Sin importar qué tan diferentes entendamos que somos, nuestras acciones van encaminadas en la creencia de que lo que nos afecta a nosotros afecta a los demás de la misma manera.
En el día a día y en nuestra limitada forma de ver las cosas, cometemos el error de pensar que los demás leen nuestros pensamientos porque nos conocen hace años; que saben cómo nos sentimos, porque compartimos hace mucho tiempo o hemos compartidos cosas e intereses en determinado momento; y que tienen el deber de identificar lo que nos pasa porque dejamos un camino de migajas para comunicar lo que nos afecta y molesta.
No son uno ni dos los que pensamos que, de manera “telepática”, los que nos aman conocen el enmarañado mundo de nuestros pensamientos y sentimientos, aunque nunca nos hayamos tomado el tiempo de comunicarnos, a lo que se le agrega que -muchas veces- nosotros mismos no logramos conocernos en toda la extensión de la palabra.
Cada libro que he leído sobre relaciones -personales, familiares, profesionales y sentimentales- afirma que estas se sustentan en la comunicación, en lo que decimos y cómo lo decimos.

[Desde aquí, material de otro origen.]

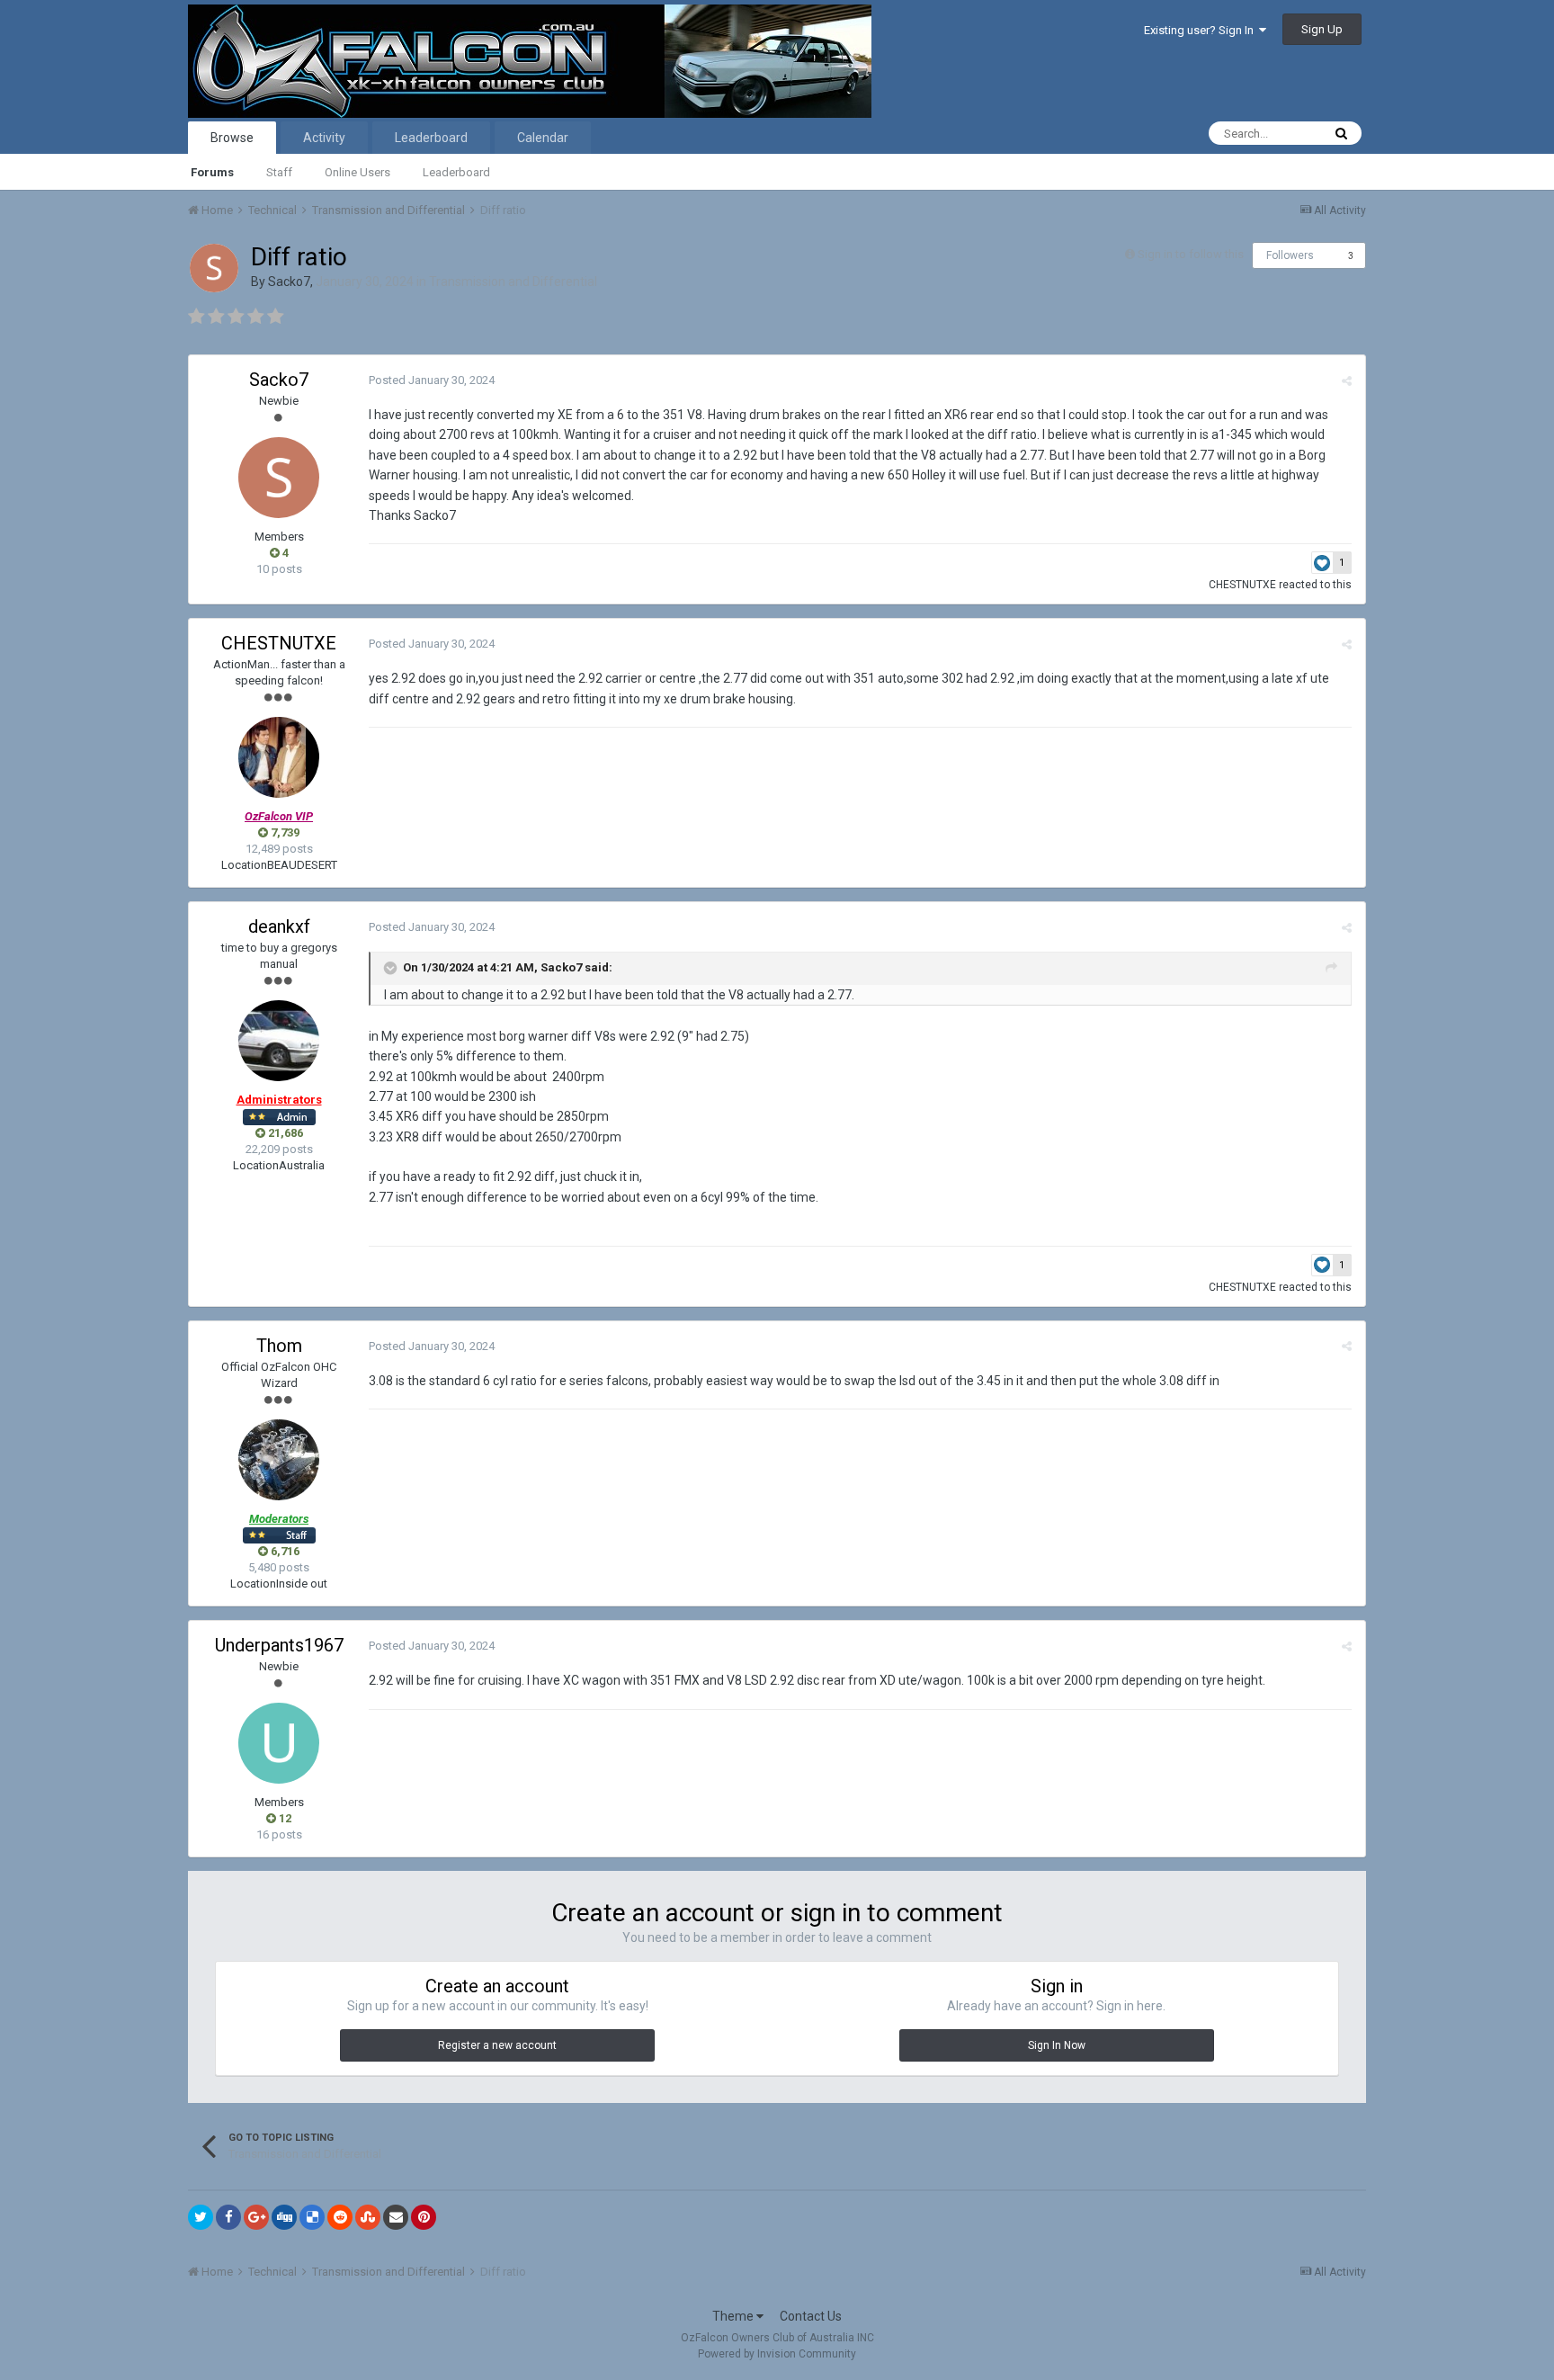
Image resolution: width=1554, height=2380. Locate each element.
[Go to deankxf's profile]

En no quedarnos callados cuando algo nos molesta y en expresar lo que sentimos, todo bajo el manto del respeto y la amabilidad, pues para decir las cosas no tenemos que alterarnos ni ofender al otro, aunque es difícil lograr esto.
Es tiempo de entender que vivimos en un mundo de diferencias… y que estas las deberíamos crear nosotros al valorar las de los demás y ejercer con devoción nuestra gran capacidad de comunicación, no dando por sentado que el otro debe comprendernos.